BEGIN Recorded information
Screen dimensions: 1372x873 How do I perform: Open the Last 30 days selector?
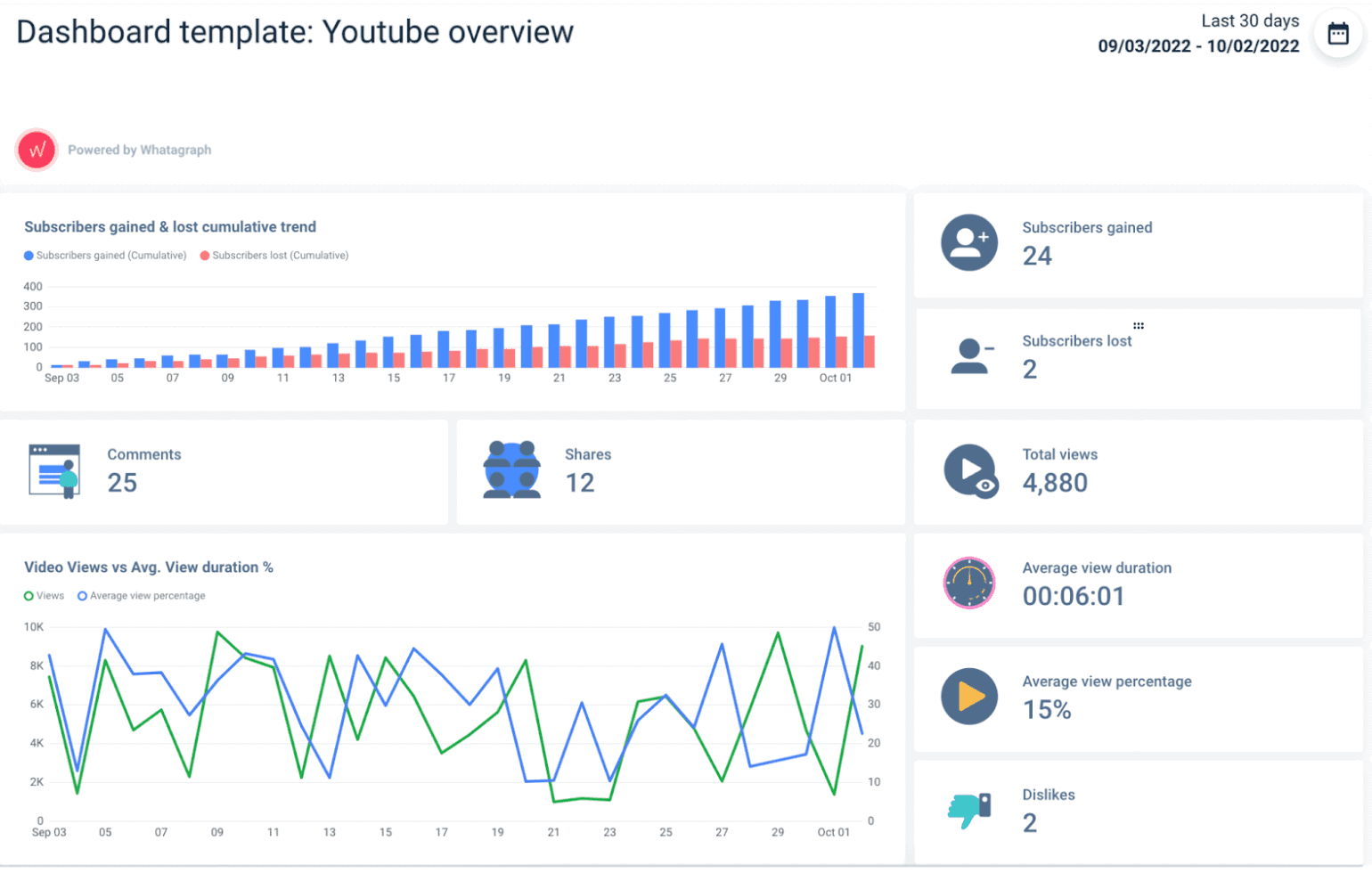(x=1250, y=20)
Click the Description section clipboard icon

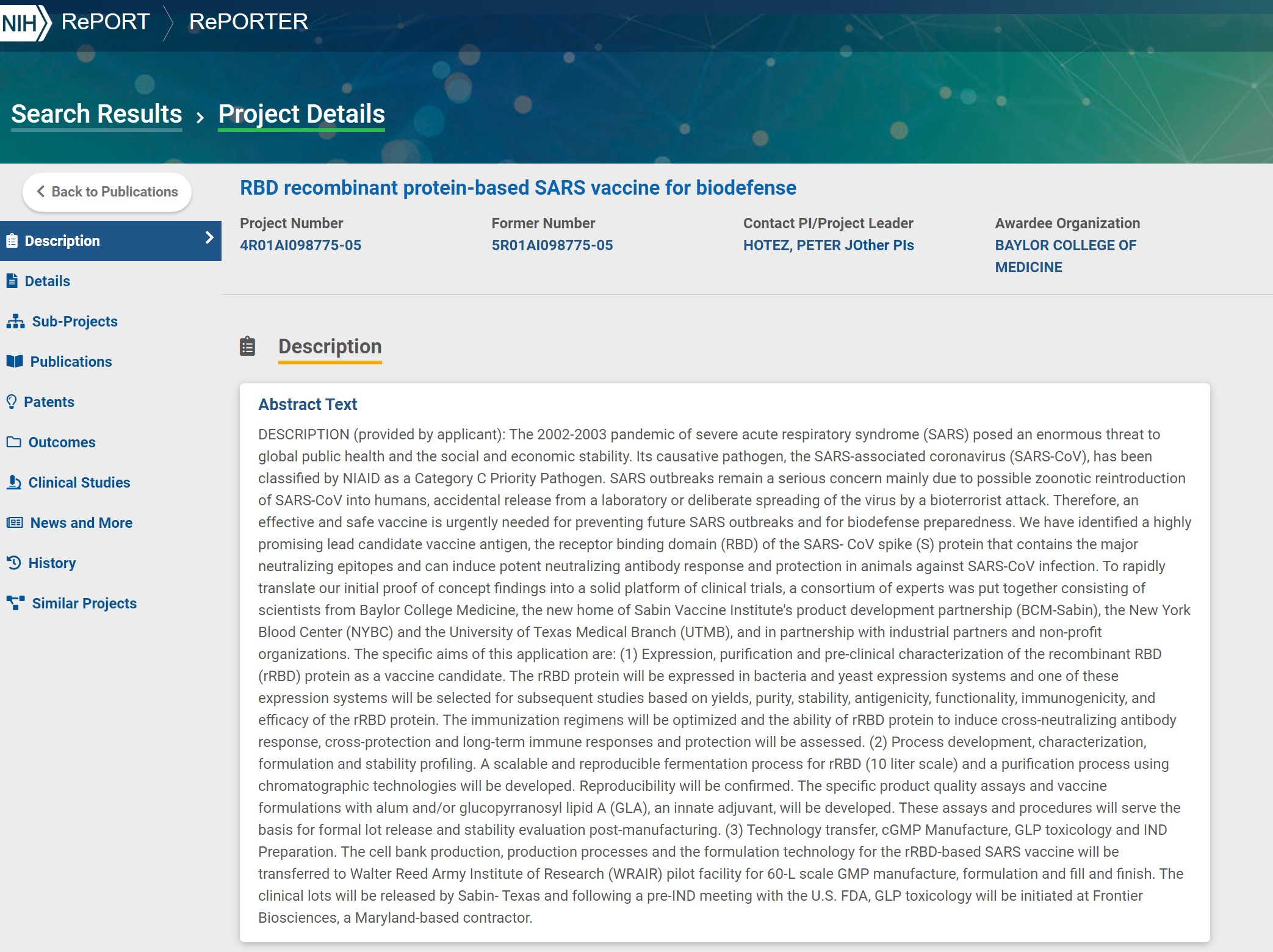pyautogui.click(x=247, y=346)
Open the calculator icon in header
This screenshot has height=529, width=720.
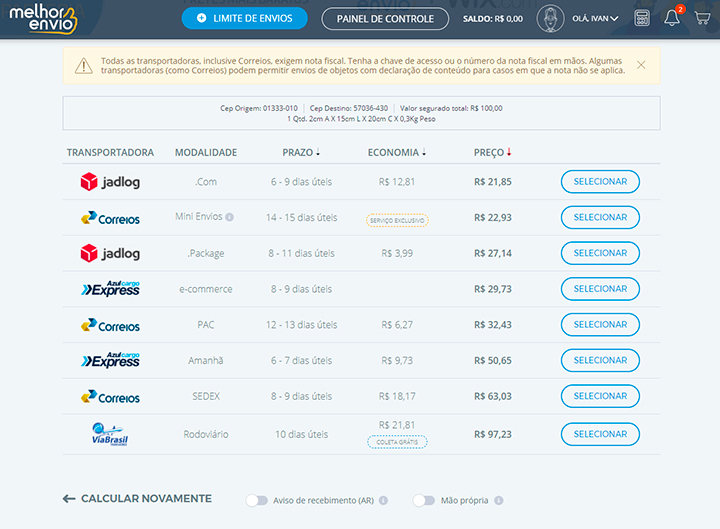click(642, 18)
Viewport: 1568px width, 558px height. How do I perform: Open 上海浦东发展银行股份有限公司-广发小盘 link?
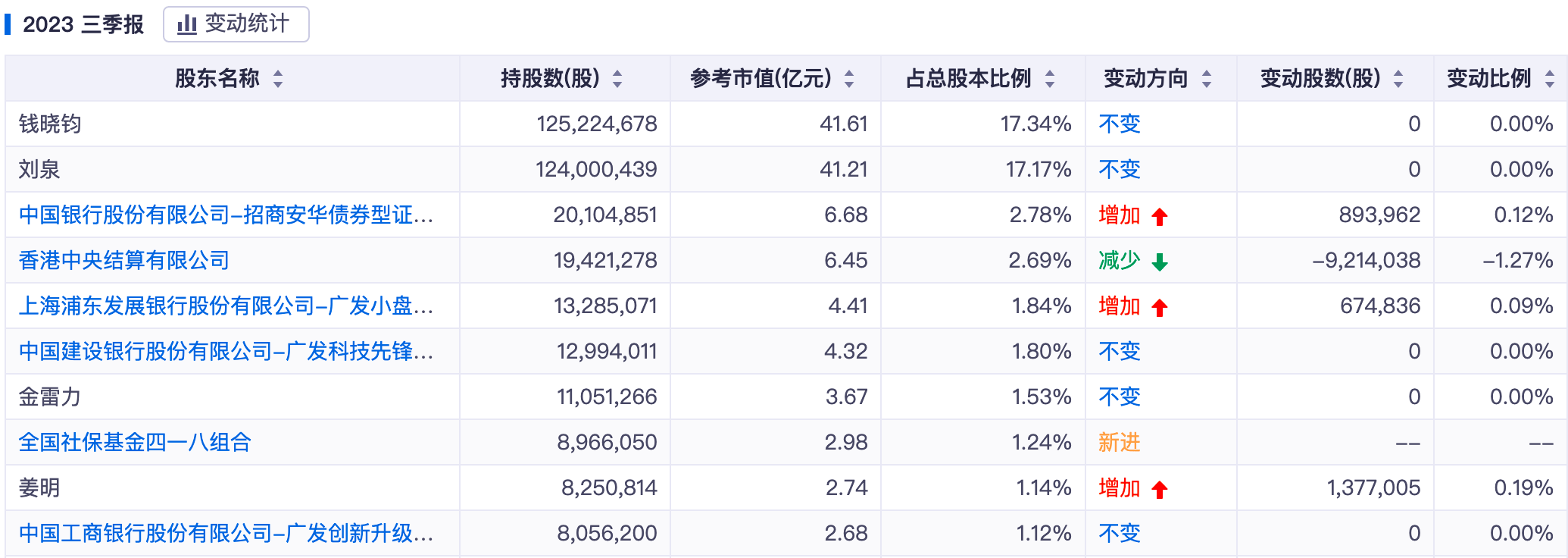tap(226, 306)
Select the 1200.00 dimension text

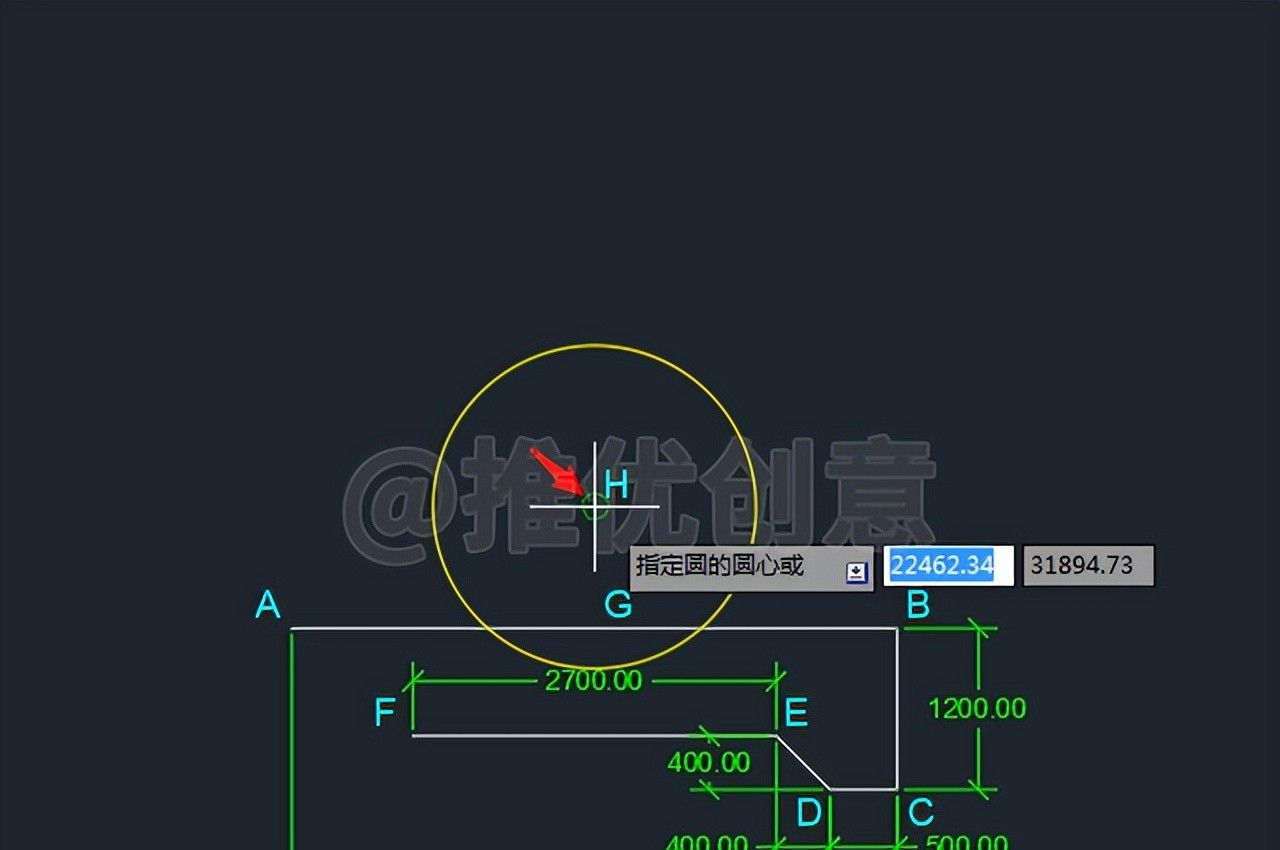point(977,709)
END Recorded information
» What is required: Starting at the line that contains "Viewport: 1568px width, 558px", reproduce each line word for word through the end of the records. Leave the pictures out of your answer.

» Output:
Viewport: 1568px width, 558px height. How do I perform: Open 上海浦东发展银行股份有限公司-广发小盘 link?
tap(226, 306)
Select the 1200.00 dimension text

point(977,709)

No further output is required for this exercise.